--- Start of Excerpted data ---
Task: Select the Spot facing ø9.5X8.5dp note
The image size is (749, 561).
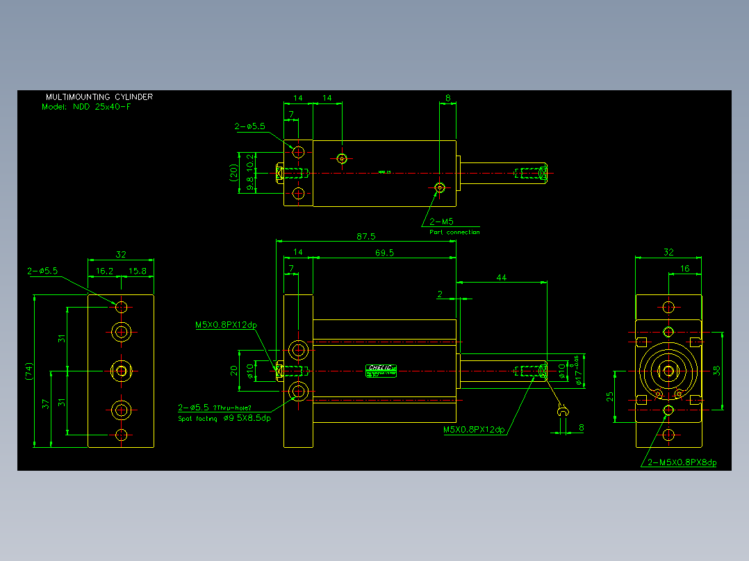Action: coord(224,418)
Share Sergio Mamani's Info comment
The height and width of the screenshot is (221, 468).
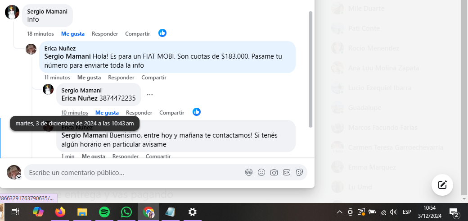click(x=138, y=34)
--- End of Excerpted data ---
--- Start of Excerpted data ---
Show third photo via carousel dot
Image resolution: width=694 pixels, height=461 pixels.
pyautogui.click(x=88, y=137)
--- End of Excerpted data ---
## What you should do
Please write out the lines starting at the one that contains "Task: Select the Spot facing ø9.5X8.5dp note" and ending at the one that contains "click(x=138, y=34)", both included. Leave the pictures out of your copy.

## Result
Task: Select the Spot facing ø9.5X8.5dp note
The image size is (749, 561).
Action: coord(224,418)
Share Sergio Mamani's Info comment
The height and width of the screenshot is (221, 468).
click(x=138, y=34)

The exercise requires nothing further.